The preparation of consolidated financial statements in conformity with US GAAP requires management to make assumptions and estimates that affect the reported amounts of assets and liabilities and disclosure of contingent assets and liabilities at the date of the financial statements and the reported amounts of revenues and expenses during the reporting period. Management’s estimates are based on historical experiences and other factors, including expectations of future events that management believes to be reasonable under the circumstances. It also requires management to exercise judgment in the process of applying the Company’s accounting policies. Assumptions and estimates regarding the valuation of investments and their resulting impact on base management and incentive fees involve a higher degree of judgment and complexity and these assumptions and estimates may be significant to the consolidated financial statements. Actual results could differ from these estimates and such differences could be material.

Investments

Investment transactions are recorded on the trade date. Realized gains or losses are measured by the difference between the net proceeds from the repayment or sale and the amortized cost basis of the investment using the specific identification method without regard to unrealized appreciation or depreciation previously recognized, and includes investments charged off during the period, net of recoveries.

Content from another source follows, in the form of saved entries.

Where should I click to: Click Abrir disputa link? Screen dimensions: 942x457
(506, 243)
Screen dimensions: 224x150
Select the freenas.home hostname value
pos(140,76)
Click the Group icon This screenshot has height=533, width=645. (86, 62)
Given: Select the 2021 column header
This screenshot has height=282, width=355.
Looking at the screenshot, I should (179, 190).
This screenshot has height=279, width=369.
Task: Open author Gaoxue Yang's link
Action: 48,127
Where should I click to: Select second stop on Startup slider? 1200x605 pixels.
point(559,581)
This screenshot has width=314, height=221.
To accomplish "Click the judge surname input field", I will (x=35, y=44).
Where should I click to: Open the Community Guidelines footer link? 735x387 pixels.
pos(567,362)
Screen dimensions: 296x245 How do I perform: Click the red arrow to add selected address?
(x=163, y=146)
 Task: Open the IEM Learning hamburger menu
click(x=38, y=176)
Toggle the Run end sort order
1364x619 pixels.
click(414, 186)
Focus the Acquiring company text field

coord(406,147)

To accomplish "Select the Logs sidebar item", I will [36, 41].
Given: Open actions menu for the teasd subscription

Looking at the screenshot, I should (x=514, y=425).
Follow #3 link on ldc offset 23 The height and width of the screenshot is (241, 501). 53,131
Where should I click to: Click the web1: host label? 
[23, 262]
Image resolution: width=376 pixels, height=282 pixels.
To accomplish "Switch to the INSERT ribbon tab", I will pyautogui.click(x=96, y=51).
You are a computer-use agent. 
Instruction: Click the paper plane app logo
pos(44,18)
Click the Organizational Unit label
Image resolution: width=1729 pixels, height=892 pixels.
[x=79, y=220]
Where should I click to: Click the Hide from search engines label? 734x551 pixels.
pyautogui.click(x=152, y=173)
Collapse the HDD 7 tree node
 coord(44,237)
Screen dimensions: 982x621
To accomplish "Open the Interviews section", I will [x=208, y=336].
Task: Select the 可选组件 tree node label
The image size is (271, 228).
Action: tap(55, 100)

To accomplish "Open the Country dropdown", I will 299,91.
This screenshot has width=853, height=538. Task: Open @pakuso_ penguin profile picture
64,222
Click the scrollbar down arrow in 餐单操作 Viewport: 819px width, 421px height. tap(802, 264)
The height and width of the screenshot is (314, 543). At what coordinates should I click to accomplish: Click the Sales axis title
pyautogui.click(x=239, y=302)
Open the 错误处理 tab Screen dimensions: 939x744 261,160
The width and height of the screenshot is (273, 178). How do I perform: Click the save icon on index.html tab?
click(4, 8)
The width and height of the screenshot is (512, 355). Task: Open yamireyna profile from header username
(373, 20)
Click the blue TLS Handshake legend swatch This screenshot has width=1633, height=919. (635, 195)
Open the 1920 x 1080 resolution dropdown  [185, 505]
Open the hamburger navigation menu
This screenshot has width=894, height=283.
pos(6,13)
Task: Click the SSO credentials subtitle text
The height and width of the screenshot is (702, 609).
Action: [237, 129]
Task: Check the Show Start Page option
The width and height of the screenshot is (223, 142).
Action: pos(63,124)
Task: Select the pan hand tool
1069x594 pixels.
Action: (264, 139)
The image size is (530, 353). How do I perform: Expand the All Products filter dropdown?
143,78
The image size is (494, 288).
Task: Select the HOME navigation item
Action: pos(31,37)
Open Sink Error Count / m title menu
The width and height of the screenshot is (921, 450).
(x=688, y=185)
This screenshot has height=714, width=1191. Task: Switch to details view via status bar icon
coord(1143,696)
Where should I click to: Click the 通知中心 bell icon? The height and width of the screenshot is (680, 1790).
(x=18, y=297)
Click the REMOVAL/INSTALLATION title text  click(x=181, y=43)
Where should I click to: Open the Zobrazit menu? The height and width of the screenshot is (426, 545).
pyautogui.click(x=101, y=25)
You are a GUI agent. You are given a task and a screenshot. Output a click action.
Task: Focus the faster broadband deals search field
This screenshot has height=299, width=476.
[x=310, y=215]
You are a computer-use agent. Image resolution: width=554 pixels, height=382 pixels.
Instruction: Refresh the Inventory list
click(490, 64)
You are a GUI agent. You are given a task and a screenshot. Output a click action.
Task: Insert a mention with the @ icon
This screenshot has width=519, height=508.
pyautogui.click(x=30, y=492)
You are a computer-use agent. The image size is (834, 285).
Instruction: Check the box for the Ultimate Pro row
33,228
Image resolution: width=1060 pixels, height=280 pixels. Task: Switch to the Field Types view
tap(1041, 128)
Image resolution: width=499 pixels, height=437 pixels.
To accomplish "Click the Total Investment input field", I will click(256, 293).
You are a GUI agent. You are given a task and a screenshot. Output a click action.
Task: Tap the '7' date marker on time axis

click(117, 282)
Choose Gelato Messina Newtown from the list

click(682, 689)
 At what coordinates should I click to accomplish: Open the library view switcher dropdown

Net change in unrealized appreciation or depreciation on investments as presented in the accompanying Consolidated Statements of Operations reflects the net change in the fair value of investments, including the reversal of previously recorded unrealized appreciation or depreciation when gains or losses are realized. See Note 3 for further information about fair value measurements.

Cash and Cash Equivalents

Cash and cash equivalents consist of demand deposits and highly liquid investments (e.g., money market funds, U.S. treasury notes) with original maturities of three months or less. Cash equivalents are carried at amortized cost, which approximates fair value. The Company’s cash and cash equivalents are held with two large financial institutions and cash held in such financial institutions may, at times, exceed the Federal Deposit Insurance Corporation insured limit.

Revenue Recognition

Interest from Investments and Realized Gain/Loss on Investments

Interest income is recorded on an accrual basis and includes the accretion of discounts and amortization of premiums. Discounts from and premiums to par value on debt investments purchased are accreted/amortized into interest income over the life of the respective security using the effective interest method. The amortized cost of debt investments represents the original cost, including origination fees and upfront fees received that are deemed to be an adjustment to yield, adjusted for the accretion of discounts and amortization of premiums, if any. At time of exit, the realized gain or loss on an investment is the difference between the amortized cost at time of exit and the cash received at exit using the specific identification method.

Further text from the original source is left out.